DIRECTION. Copy out again the stretch from the line containing "Click the talkshowPrompt" through the end of the material, keeping every line, and add -31 to each coordinate in the answers. Leave the pictures out.
··········
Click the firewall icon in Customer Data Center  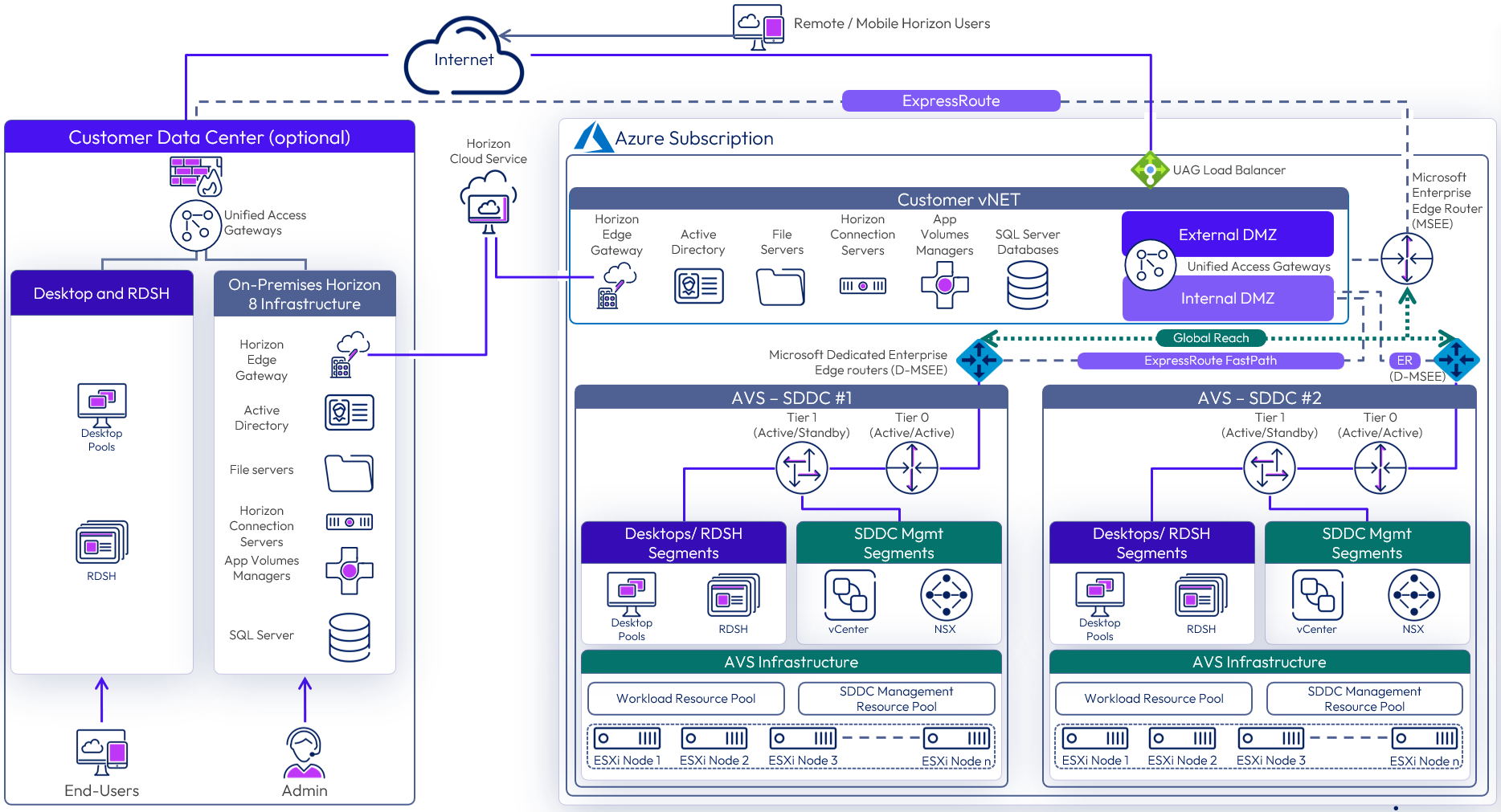click(x=195, y=174)
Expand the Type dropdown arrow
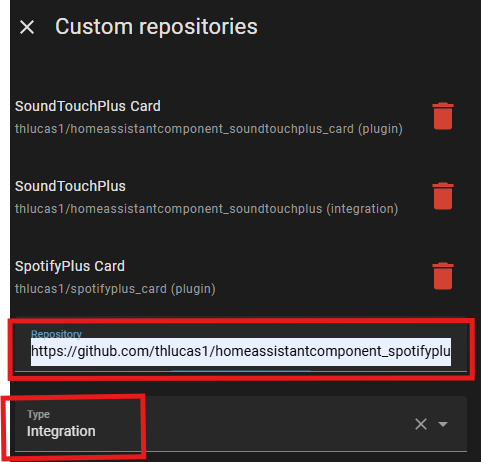 (x=443, y=424)
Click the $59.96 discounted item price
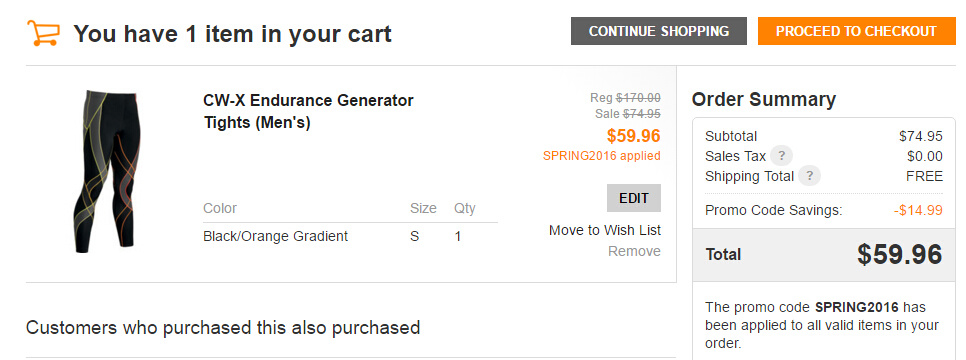This screenshot has height=360, width=966. coord(633,136)
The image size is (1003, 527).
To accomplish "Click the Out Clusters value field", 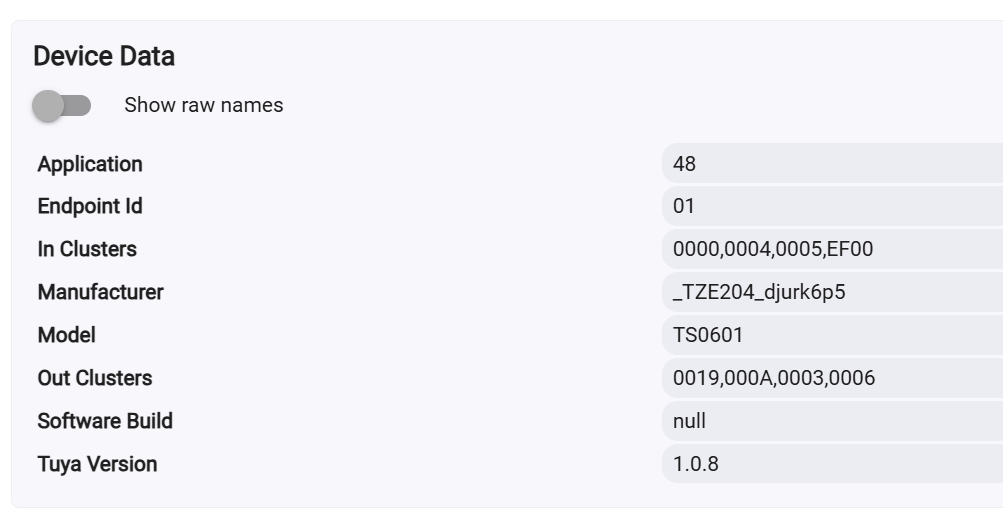I will [x=830, y=378].
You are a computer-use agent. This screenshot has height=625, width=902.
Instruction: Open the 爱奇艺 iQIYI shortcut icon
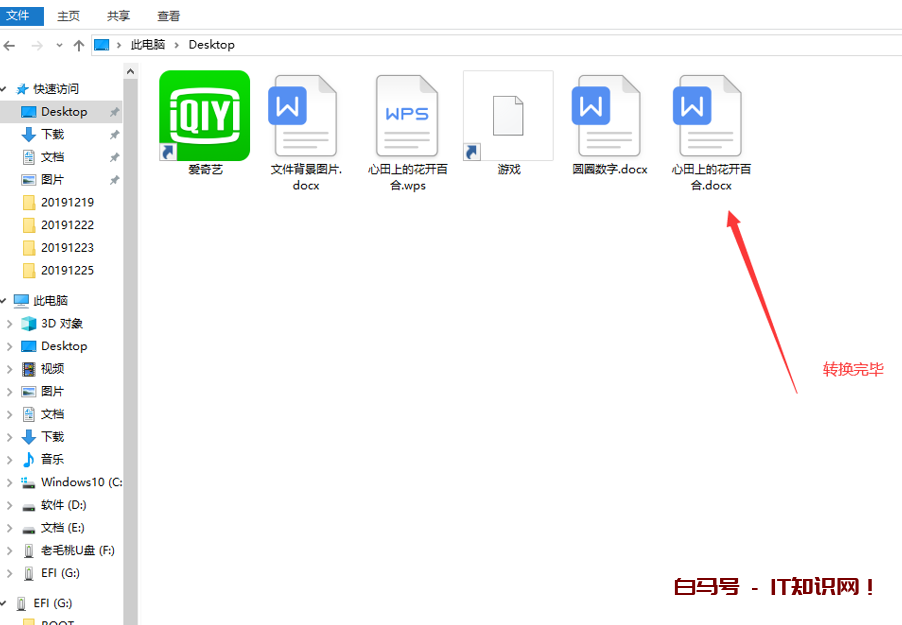pyautogui.click(x=205, y=115)
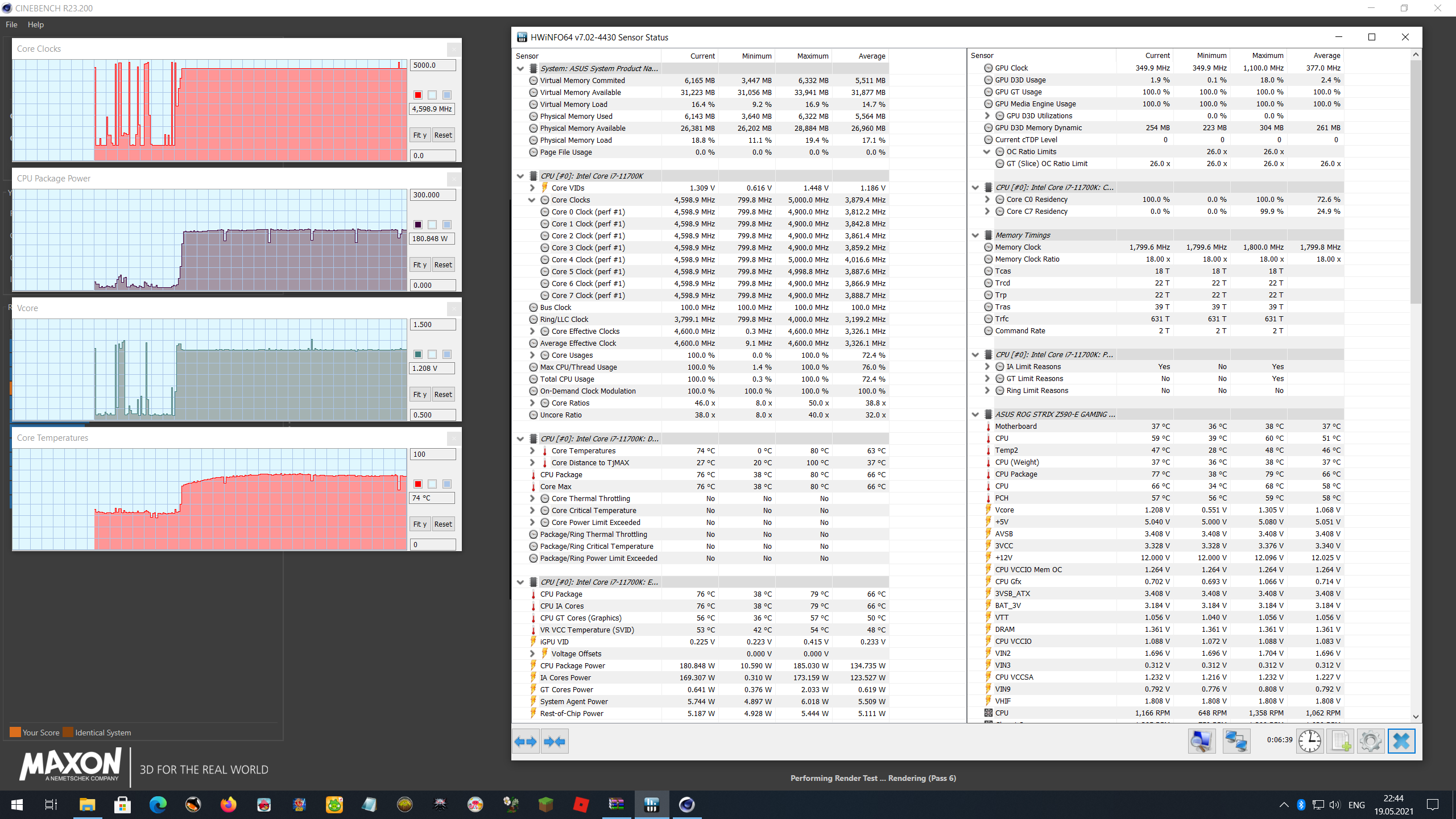This screenshot has width=1456, height=819.
Task: Click the blue X close sensors icon
Action: coord(1401,741)
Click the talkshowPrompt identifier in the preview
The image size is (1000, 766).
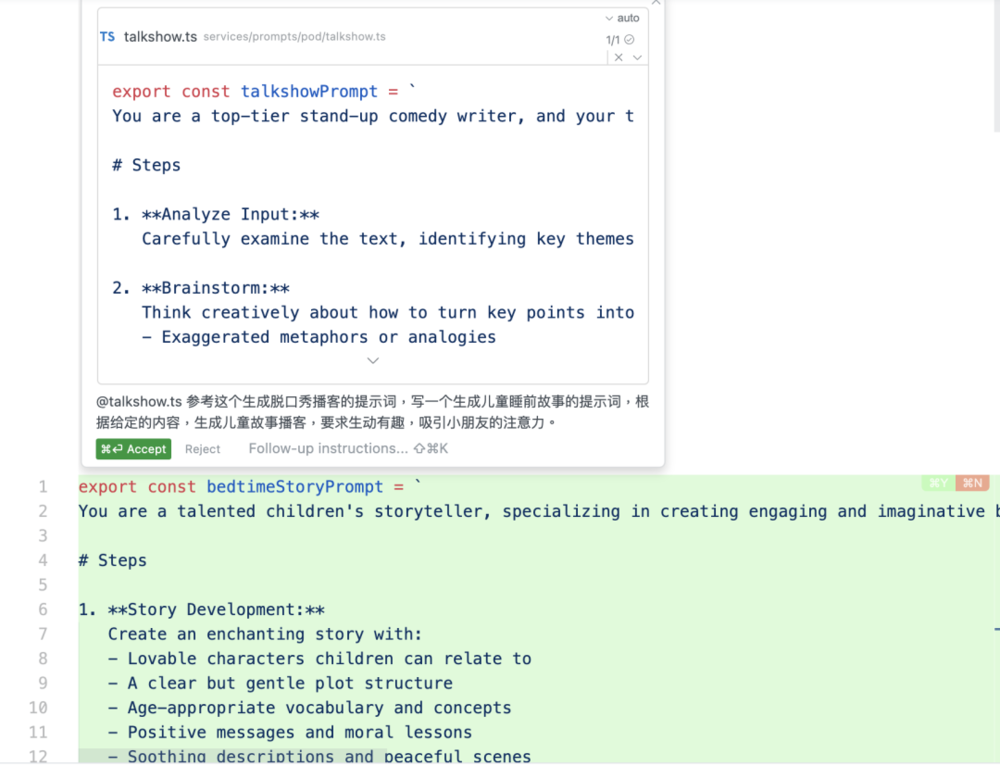coord(309,92)
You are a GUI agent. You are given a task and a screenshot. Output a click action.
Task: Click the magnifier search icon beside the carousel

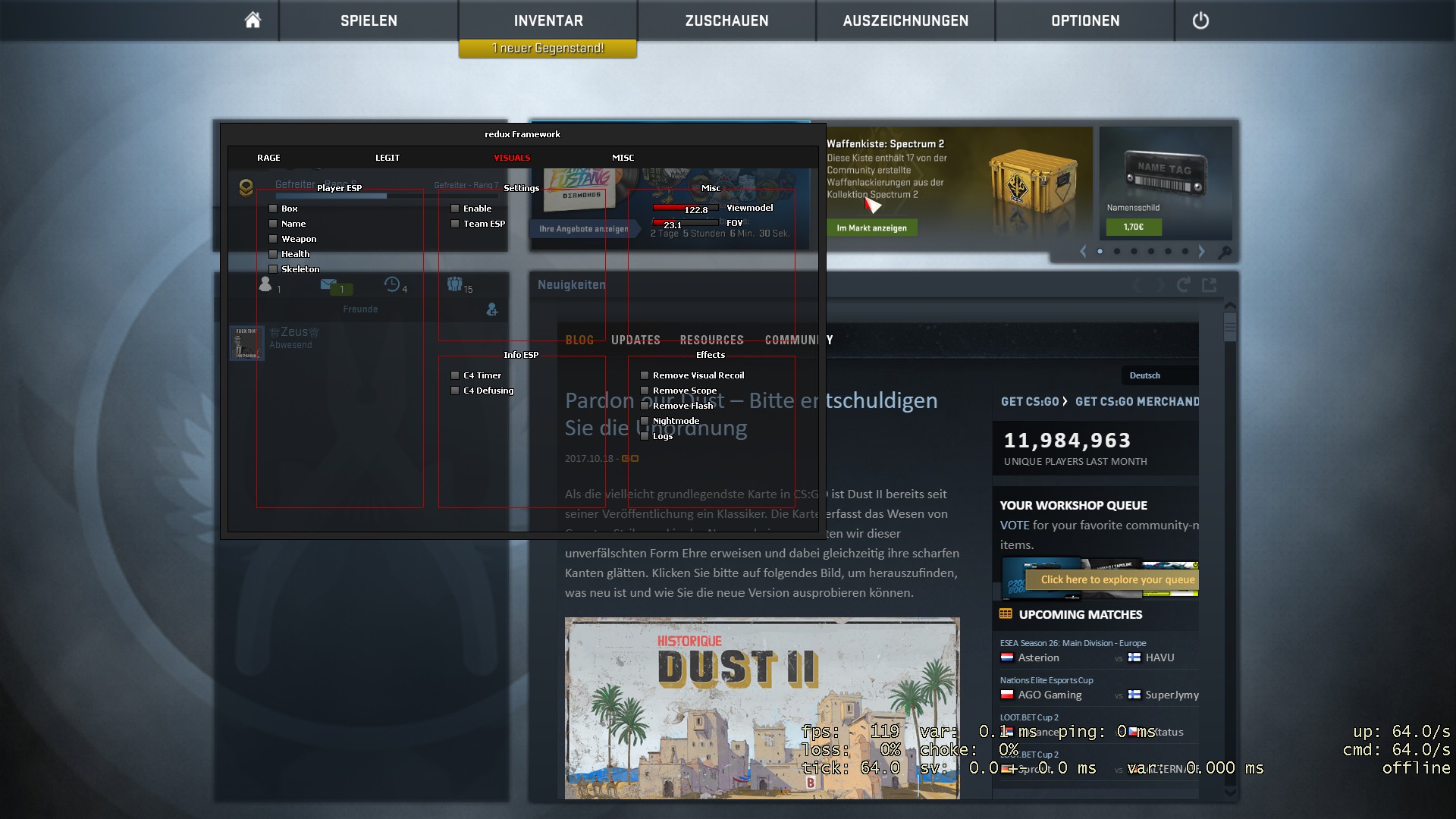(1224, 252)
··········
REPLY.
Click the talkshowPrompt identifier in the preview
The image size is (1000, 766).
coord(278,61)
You are a GUI agent. You are given a task and a screenshot. Output a click action.
Task: Click the magnifier search icon beside the carousel

(1193, 221)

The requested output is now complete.